* Exercise details *
As the answer, give exactly the lines of the records below from the one with "The image size is (594, 446)." through the one with "Where should I", ends included and pictures left out.

* Records for the exercise *
● ● ● ●

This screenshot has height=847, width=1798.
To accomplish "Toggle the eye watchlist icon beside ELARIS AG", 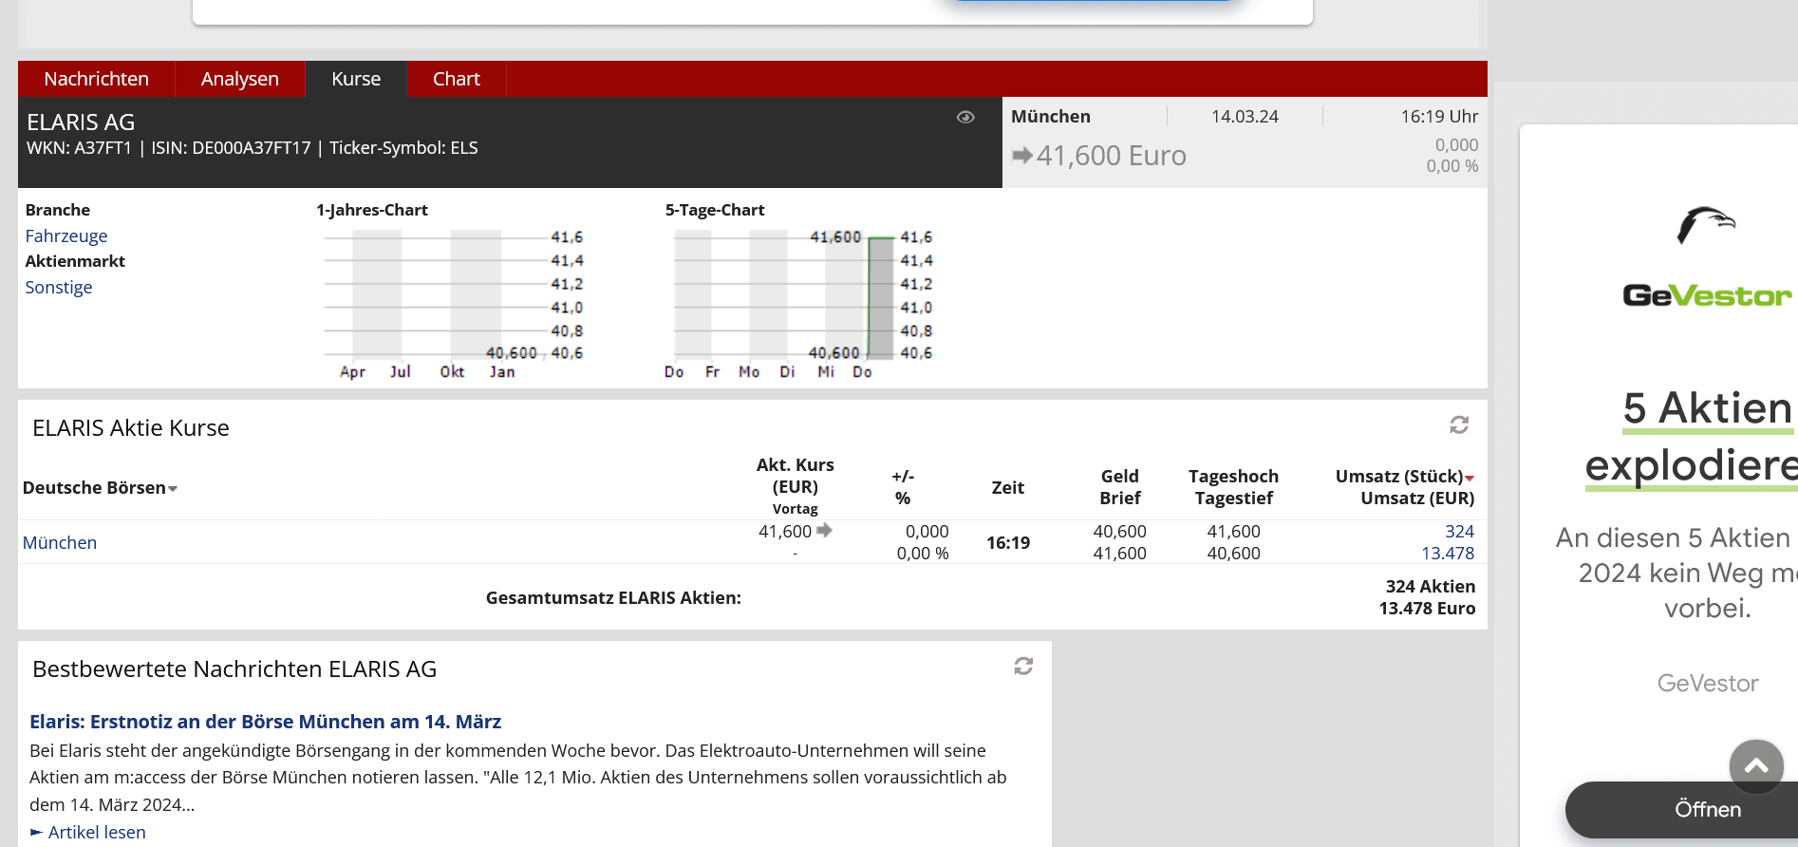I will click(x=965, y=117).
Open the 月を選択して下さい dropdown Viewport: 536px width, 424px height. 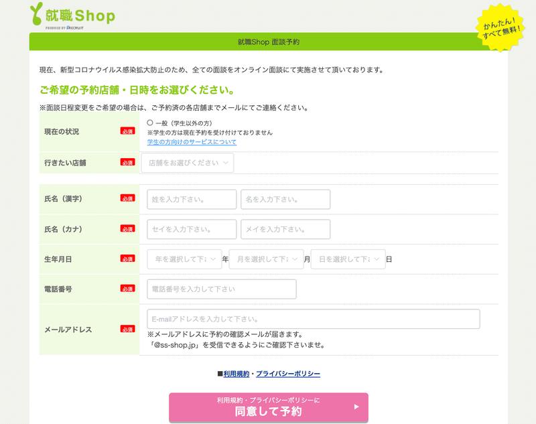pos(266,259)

● ● ● ●

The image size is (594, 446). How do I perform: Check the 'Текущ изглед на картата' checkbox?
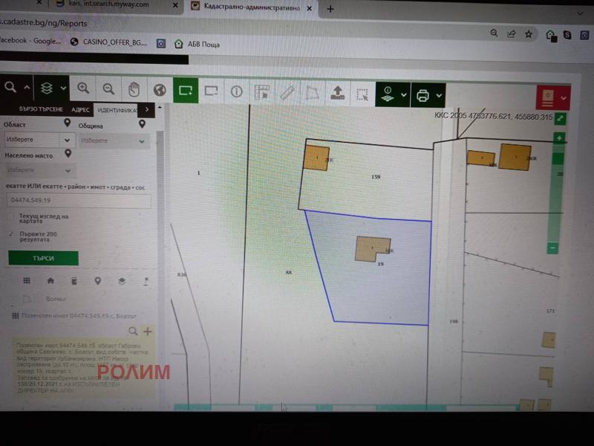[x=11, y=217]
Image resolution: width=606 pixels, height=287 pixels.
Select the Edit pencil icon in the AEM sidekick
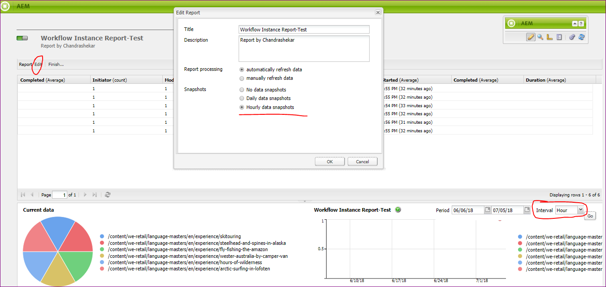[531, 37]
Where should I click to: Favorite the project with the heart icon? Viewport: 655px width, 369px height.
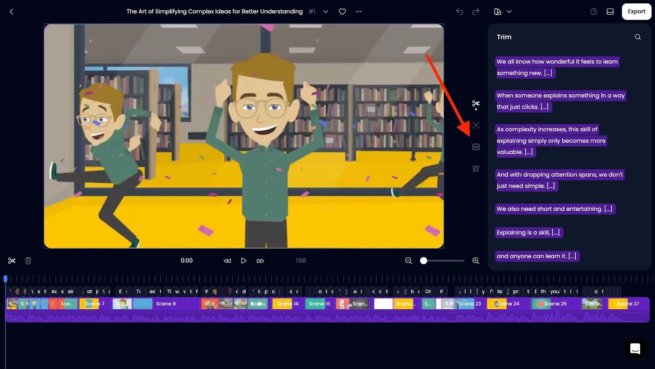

● ● ● ●

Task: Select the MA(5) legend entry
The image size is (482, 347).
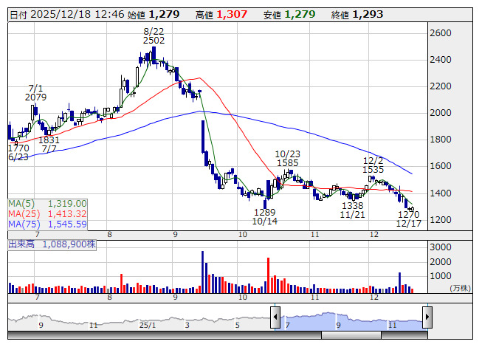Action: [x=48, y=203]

● ● ● ●

* Expected answer *
The image size is (594, 446). How do I perform: Check the 'Текущ изглед на картата' checkbox?
[x=11, y=217]
Image resolution: width=606 pixels, height=287 pixels.
Select the Edit pencil icon in the AEM sidekick
[531, 37]
Where should I click to: Favorite the project with the heart icon? Viewport: 655px width, 369px height.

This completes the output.